AbdulAlhazred
Legend
I think both of your viewpoints are extremes. When you have a real visionary DM then players may come to that game to experience that DM's vision. Such a DM will be setting the fundamental tone, content, and direction of that game. They will probably do so with a good dose of input and feedback from players, but it may be heavily filtered through the DM's sensibilities.This really isn't true at all. In fact, I'd go so far as to argue that this shouldn't be true, even for games that are explicitly framed this way.
The game isn't defined by the DM's vision, it is defined by the vision of everyone playing. A game that deliberately monopolizes that vision in the hands of a single player is, well, pretty warped. It is just an attempt to force problematic power dynamics into a social game that flat out doesn't need them.
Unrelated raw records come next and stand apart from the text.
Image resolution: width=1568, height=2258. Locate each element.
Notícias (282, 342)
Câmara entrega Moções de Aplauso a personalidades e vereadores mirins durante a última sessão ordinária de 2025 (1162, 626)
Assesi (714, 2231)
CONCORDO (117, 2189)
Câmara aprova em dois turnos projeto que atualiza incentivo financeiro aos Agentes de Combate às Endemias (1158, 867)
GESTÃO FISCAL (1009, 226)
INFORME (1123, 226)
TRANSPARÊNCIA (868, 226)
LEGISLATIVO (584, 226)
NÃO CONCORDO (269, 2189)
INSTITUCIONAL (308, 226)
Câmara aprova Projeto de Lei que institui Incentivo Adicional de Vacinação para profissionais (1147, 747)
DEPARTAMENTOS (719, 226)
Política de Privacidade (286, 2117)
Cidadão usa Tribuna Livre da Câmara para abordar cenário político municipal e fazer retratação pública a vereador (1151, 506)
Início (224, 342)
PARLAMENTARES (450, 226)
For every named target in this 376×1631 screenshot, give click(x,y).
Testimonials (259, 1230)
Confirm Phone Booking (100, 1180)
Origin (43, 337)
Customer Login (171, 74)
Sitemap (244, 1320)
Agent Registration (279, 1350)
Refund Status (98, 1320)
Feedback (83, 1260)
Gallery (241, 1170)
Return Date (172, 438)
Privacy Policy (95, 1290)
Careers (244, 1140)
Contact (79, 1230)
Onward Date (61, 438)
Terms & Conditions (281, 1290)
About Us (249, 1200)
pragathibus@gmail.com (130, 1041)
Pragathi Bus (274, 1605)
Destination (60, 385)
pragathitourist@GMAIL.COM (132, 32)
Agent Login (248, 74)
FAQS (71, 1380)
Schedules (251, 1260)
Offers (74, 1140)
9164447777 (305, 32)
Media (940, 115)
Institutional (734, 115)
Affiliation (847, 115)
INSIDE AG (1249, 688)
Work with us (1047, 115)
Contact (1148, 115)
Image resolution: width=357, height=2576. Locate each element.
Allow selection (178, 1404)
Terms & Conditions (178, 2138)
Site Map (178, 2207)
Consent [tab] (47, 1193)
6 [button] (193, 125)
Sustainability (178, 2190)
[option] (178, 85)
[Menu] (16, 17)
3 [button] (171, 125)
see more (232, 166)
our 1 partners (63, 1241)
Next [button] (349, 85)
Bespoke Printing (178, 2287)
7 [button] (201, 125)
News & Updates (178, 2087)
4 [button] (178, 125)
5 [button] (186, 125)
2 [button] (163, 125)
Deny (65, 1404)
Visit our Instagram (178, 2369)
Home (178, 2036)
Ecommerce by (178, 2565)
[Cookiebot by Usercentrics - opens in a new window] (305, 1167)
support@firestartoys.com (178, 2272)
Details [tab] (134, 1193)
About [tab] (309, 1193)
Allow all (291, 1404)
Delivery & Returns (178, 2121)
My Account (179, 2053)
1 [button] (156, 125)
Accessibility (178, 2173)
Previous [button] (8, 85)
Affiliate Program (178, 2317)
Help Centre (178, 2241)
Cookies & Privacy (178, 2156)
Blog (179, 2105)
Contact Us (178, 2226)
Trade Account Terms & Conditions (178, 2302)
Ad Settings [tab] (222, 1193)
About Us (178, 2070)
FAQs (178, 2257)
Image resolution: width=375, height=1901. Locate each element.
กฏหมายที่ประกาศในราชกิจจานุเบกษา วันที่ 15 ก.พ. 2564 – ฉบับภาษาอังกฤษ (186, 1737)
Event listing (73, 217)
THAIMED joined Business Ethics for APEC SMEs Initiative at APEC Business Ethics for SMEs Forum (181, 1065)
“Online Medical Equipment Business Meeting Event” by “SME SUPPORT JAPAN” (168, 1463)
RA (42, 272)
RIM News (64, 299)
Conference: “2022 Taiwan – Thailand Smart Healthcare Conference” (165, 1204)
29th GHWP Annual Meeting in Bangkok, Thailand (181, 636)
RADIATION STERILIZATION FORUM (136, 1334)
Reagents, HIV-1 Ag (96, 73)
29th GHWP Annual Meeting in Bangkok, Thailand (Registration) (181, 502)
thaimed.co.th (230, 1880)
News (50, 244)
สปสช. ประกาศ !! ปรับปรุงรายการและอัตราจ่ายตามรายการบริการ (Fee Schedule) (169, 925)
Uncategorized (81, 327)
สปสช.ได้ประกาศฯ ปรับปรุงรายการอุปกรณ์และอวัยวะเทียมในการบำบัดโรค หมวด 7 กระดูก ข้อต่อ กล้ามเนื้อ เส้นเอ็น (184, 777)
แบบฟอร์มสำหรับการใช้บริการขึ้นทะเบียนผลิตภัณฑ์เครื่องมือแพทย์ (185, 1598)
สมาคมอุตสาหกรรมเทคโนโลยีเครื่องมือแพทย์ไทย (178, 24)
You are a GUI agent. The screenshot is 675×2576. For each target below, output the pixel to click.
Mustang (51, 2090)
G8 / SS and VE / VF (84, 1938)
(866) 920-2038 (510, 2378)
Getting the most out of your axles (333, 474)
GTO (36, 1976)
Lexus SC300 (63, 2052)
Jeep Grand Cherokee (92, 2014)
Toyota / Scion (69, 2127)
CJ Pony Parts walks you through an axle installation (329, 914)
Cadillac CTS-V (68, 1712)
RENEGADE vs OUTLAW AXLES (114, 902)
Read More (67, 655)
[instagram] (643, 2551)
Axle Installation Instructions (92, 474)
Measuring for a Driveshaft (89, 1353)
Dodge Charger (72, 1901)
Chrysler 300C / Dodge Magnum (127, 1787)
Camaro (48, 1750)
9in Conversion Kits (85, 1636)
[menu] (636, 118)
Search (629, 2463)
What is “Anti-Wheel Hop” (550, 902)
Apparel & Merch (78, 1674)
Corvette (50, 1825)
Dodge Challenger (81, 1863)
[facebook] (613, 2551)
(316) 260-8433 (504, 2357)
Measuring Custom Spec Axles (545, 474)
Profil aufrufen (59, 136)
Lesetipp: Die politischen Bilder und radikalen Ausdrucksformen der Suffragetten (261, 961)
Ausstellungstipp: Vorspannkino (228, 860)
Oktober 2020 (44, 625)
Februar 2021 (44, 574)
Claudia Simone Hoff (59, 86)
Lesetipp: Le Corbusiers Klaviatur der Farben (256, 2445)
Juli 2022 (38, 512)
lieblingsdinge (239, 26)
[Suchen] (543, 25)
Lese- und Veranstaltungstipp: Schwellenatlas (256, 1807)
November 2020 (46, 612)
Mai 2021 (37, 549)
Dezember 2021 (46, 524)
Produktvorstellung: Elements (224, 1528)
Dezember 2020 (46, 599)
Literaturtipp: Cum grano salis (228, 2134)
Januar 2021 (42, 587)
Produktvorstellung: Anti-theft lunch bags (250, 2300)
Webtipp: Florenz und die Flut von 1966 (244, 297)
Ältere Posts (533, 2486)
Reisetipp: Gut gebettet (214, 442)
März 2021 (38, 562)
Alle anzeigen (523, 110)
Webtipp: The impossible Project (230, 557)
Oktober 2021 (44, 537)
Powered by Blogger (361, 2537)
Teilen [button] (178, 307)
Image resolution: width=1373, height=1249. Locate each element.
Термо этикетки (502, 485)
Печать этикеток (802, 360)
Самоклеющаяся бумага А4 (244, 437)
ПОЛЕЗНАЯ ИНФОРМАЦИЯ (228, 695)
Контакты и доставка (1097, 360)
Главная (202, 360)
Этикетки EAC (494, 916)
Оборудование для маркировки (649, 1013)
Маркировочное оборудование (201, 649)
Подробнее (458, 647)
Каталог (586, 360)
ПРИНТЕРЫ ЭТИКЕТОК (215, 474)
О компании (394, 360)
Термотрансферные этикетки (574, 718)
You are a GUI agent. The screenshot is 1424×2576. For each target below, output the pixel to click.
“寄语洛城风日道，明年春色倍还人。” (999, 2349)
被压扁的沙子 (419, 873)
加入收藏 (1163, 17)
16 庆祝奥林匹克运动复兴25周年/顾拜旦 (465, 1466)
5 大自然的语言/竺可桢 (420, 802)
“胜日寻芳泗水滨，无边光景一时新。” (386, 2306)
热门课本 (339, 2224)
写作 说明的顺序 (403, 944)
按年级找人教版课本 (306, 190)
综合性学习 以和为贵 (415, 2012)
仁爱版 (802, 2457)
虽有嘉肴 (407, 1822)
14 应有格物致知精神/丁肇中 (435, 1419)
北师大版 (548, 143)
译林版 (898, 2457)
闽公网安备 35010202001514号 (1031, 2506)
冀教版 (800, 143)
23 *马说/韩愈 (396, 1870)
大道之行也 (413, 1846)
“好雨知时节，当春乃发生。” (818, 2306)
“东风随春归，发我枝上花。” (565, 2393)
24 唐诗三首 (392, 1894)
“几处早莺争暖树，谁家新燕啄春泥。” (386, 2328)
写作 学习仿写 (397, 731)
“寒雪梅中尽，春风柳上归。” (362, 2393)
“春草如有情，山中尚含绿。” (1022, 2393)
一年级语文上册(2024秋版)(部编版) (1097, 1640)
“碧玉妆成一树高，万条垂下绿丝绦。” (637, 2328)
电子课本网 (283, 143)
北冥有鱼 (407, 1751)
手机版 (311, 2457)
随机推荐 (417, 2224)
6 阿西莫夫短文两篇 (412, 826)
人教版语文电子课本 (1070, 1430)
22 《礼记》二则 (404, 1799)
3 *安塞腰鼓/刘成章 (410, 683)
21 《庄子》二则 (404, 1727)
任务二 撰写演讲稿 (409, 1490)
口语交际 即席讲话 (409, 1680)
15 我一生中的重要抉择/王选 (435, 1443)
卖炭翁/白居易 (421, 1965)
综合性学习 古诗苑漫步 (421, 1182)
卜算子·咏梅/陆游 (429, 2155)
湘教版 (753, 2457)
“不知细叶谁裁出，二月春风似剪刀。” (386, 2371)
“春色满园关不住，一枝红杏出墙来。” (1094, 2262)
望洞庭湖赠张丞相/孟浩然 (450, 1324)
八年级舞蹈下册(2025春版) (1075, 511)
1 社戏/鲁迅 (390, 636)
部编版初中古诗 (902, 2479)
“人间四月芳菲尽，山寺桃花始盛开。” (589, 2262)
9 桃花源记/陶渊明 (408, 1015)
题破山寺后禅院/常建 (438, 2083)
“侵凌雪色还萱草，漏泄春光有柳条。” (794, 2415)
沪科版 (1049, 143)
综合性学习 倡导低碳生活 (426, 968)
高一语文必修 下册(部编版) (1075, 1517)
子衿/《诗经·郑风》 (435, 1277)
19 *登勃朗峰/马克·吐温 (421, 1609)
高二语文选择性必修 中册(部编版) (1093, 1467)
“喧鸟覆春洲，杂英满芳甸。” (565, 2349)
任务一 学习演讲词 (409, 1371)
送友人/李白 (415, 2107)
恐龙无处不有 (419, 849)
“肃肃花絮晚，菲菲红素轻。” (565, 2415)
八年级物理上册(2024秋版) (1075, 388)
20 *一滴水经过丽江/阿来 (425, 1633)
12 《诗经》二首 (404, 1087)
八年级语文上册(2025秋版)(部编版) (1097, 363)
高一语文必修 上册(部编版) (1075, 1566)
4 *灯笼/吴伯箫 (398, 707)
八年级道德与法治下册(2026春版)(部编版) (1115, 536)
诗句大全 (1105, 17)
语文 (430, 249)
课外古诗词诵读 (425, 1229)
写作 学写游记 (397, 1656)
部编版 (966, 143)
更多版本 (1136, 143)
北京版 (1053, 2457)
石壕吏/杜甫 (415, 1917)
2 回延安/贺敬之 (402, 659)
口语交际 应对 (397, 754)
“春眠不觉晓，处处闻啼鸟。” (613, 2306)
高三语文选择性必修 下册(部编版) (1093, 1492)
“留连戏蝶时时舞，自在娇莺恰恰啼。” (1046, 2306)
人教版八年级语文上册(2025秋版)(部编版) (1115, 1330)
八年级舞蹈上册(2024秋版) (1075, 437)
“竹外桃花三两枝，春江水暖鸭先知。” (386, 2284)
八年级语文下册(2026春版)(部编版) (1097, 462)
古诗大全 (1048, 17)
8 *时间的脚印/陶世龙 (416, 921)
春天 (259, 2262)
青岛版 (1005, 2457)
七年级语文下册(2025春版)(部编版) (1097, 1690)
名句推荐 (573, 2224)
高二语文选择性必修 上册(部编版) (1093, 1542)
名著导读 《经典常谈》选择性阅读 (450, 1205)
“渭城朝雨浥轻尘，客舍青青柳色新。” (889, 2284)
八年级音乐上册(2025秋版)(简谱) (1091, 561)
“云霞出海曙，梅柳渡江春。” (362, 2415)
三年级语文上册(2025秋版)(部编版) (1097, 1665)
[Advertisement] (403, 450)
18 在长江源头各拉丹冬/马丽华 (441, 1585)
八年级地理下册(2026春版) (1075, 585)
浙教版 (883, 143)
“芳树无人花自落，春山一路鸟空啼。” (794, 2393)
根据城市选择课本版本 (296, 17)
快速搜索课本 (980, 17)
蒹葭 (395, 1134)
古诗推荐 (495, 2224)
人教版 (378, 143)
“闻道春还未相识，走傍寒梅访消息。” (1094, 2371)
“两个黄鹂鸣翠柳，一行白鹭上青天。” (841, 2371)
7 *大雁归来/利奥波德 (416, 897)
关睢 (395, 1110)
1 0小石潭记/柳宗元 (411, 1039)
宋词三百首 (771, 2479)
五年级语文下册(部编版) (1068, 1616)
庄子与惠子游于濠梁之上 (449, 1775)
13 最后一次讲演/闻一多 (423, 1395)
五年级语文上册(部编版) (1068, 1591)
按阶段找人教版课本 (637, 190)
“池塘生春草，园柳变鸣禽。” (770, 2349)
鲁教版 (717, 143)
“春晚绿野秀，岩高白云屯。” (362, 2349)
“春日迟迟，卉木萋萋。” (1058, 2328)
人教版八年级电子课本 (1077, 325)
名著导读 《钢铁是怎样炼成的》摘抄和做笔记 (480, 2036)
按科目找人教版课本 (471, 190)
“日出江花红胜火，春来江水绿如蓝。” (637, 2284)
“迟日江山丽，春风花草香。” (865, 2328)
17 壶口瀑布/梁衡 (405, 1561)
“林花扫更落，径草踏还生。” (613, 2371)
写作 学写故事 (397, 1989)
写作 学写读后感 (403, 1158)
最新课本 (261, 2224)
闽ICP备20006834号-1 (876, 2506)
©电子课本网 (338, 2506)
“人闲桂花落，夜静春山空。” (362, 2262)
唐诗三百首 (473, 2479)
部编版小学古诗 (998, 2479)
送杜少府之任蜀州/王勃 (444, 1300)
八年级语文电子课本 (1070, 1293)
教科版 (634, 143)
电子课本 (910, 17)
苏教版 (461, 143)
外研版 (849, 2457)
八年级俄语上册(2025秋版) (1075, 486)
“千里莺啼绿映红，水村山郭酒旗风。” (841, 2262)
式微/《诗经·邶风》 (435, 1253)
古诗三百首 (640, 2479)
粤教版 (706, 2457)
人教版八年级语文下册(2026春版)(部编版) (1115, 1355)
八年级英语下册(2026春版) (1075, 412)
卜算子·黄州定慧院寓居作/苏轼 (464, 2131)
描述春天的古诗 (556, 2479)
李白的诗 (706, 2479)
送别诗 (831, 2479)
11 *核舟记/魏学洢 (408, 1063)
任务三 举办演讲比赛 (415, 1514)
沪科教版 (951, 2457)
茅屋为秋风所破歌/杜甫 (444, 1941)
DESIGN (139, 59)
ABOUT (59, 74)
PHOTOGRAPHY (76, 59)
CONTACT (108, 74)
D&D doesn't need an all-powerful DM, and all-powerful DMs cause more problems than they solve.
I'd be much happier with an alternative Rule Zero. "The DM is always right and can change anything on a whim" is kinda a bad rule... A Rule Zero that game the mandate of making the game fun to everyone involved, instead of just the DM, would work better.
A different type of game could be on the other extreme, almost entirely collaborative with the DM only exercising some nominal adjudication function or even just taking care of keeping track of monsters and whatnot.
The VAST majority of games fall somewhere in between. DMs exercise some authority, create a lot of the content, and have a significant influence on the direction and tone, but the players have significant inputs as well. I think a general wide-appeal RPG like D&D has to pretty much aim to work well in the middle ground. Most fairly traditional RPGs will work OK at the extremes too as long as the people at the table understand what they're doing. Obviously some of the more 'modern' RPGs are more specialized to a particular style of play, but also clearly D&D isn't trying to be that sort of game.